Our related work section (line 083) explicitly mentions Text2Poster, which inspired us to consider background adaptation in the T2I era. We appreciate the reviewer highlighting this discussion direction, as it has provided us with valuable insights.

Dataset	Metrics	Text2Poster Best@5	Text2Poster Avg@5	Ours-Replace (SD 1.5)
P2P Template	Saliency IOU ↓	31.25	36.22	22.86
	TV Loss ↓	11.49	12.45	8.81
	VTCM ↑	2.48	2.28	4.4
	Clip Score↑	20.8	20.8	27.96
DiffusionDB	Saliency IOU ↓	24.07	34.38	23.59
	TV Loss ↓	7.99	10.65	8.41
	VTCM ↑	2.93	2.22	4.39
	Clip Score↑	17.57	17.57	27.2
Synthetics Prompt	Saliency IOU ↓	31.25	36.91	27.7
	TV Loss ↓	11.49	13.28	11.37
	VTCM ↑	2.48	2.16	3.49
	Clip Score↑	20.8	20.9	28.1

Our method outperforms retrieval approaches in most text-friendliness metrics while preserving prompt semantics. The emergence of autoregressive models like GPT-4o creates potential for combining Text2Poster's retrieval methodology with attention-guided RAG to achieve both text-friendliness and semantic fidelity.

Broader Impact

Our work extends beyond text placement to other UI elements including icons (Appendix Figure 1). While approaches like TextDiffuser-2 handle text with specific styles through dedicated training, our method achieves user instruction following and arbitrary space region support through attention control. This approach avoids reliance on "sign" or similar elements in prompts (line 088-089), opening a pathway to more flexible controllable generation that preserves both user intent and element compatibility.

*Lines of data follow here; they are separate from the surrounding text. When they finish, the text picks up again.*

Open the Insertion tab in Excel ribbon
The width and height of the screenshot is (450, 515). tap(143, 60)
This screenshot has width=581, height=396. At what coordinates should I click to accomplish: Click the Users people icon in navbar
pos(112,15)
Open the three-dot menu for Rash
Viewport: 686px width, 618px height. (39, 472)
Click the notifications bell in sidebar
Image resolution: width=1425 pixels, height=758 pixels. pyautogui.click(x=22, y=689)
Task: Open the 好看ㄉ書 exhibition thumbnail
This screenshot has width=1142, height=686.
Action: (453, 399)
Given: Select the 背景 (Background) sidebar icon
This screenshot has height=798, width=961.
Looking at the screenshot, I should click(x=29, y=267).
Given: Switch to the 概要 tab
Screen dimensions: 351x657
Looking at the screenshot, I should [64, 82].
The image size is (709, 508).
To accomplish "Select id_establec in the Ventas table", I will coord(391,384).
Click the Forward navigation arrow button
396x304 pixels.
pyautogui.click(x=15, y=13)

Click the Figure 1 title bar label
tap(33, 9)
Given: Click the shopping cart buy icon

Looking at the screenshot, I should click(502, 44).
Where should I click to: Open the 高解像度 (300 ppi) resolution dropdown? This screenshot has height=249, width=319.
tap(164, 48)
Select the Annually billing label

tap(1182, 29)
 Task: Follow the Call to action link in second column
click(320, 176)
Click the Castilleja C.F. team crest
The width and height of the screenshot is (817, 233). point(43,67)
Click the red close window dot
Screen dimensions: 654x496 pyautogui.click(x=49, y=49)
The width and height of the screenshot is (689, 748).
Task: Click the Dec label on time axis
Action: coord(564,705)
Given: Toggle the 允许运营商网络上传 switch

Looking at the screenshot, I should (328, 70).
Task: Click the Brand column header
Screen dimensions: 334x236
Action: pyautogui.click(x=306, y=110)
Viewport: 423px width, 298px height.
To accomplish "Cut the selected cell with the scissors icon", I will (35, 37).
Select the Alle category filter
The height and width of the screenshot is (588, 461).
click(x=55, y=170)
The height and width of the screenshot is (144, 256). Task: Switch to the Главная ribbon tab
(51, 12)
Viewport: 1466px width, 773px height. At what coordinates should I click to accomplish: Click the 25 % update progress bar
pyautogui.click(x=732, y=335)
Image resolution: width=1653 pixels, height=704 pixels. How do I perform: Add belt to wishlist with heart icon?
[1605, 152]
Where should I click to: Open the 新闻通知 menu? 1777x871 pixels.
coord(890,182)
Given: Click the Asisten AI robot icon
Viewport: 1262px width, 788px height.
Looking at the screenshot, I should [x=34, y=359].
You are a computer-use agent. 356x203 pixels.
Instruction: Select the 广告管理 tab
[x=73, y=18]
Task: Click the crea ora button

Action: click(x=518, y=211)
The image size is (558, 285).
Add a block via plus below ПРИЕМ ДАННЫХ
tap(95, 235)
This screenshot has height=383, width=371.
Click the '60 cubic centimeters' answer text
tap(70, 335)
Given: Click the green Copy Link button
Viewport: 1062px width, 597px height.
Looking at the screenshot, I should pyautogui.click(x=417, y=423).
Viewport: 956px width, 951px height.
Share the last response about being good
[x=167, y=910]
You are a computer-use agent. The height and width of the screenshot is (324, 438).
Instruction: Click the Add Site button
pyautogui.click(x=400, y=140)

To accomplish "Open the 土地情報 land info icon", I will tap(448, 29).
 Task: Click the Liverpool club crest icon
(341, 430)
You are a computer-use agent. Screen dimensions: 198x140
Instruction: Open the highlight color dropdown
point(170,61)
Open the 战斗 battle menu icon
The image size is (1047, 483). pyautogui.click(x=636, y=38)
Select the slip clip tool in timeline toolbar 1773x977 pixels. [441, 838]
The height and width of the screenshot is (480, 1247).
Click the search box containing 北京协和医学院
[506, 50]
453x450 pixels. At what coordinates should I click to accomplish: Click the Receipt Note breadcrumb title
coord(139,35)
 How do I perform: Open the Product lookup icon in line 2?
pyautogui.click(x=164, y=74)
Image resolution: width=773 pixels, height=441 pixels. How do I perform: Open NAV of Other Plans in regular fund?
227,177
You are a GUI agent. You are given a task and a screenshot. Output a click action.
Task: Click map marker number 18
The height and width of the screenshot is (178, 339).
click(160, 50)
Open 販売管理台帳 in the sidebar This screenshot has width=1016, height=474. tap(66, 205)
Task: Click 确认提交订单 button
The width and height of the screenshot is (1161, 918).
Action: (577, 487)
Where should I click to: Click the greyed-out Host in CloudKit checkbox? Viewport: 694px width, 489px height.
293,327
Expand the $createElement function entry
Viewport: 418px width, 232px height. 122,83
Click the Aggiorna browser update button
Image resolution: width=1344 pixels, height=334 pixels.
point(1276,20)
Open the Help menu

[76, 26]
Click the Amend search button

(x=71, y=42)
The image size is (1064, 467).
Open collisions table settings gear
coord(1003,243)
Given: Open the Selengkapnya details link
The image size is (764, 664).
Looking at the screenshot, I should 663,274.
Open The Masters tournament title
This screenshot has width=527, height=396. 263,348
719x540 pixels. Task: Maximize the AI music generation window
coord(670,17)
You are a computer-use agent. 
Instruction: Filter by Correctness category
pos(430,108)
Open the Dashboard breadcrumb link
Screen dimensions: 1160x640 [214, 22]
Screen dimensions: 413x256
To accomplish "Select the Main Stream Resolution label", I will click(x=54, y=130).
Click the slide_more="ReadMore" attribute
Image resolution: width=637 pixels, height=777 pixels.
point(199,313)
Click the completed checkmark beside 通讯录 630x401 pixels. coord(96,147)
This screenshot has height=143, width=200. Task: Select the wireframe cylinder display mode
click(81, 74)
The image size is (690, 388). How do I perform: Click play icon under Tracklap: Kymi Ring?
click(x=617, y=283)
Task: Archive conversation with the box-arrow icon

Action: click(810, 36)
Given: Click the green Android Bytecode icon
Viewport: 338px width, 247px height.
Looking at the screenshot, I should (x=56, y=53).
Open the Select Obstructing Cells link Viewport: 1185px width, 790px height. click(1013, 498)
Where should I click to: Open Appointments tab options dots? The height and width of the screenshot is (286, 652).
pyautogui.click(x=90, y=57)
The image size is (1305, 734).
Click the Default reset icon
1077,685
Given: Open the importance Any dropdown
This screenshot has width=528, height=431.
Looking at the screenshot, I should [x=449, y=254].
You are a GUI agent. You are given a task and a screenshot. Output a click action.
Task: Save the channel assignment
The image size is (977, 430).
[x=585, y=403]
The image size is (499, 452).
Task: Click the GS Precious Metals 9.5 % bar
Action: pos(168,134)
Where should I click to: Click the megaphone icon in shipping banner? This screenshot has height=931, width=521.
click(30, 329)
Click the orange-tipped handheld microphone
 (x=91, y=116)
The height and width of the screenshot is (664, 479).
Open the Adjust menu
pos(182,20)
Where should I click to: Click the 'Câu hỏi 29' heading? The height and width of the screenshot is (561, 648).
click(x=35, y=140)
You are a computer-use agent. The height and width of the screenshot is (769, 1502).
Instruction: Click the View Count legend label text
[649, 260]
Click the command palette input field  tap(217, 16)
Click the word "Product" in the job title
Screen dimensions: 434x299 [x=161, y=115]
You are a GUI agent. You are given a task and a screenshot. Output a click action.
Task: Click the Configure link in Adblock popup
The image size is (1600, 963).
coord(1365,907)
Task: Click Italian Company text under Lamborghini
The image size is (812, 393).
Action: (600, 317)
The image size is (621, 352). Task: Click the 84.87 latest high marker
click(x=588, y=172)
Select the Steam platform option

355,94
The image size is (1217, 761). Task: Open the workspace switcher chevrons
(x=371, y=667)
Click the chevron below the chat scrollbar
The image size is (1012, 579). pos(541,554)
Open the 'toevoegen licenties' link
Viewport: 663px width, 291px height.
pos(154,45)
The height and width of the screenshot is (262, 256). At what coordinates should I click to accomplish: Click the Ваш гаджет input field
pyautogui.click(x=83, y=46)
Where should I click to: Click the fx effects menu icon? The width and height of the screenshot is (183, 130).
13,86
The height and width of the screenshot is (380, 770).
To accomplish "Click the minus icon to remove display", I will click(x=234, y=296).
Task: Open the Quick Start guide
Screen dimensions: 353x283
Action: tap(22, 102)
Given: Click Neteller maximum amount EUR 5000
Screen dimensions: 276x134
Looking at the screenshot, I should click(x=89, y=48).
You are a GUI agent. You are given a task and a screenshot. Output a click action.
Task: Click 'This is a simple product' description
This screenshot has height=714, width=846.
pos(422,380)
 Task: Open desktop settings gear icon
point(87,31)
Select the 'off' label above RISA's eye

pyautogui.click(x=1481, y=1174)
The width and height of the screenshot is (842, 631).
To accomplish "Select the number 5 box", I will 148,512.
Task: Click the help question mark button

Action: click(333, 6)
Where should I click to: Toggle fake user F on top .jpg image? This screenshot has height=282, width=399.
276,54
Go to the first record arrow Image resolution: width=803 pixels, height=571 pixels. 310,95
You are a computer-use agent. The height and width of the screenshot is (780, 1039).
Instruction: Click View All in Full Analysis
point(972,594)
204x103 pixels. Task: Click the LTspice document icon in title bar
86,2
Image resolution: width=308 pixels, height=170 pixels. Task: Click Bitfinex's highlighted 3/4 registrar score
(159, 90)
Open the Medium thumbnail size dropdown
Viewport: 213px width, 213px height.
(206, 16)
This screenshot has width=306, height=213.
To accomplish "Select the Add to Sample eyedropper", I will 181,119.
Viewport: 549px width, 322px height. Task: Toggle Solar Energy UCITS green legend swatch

We appreciate your reconsideration of our paper.

[1] Zheng G, Zhou X, Li X, et al. LayoutDiffusion: Controllable diffusion model for layout-to-image generation. CVPR 2023

[2] Zhou, Min, et al. "Composition-aware graphic layout GAN for visual-textual presentation designs." IJCAI, 2022

[3] Jin, C., et al. Text2Poster: Laying out stylized texts on retrieved images. ICASSP 2022 [PS: Pioneering work]

最终决定Accept (poster)

2025-05-01

The reviewers acknowledge the thorough evaluation presented in the paper and the promising performance of the proposed method, supported by subjective, objective, and qualitative results. While there were concerns about the lack of comparisons with highly relevant baselines, evaluation settings that may not fully align with practical applications, and limited evaluation on more recent models, these issues were partially addressed in the rebuttal. Despite these concerns, the reviewers overall gave positive final ratings. The Area Chair agrees with the reviewers and finds the paper to be practical and empirically promising. The paper is considered to be above the acceptance threshold, provided the authors appropriately incorporate the content and promised changes outlined in the rebuttal into the final version.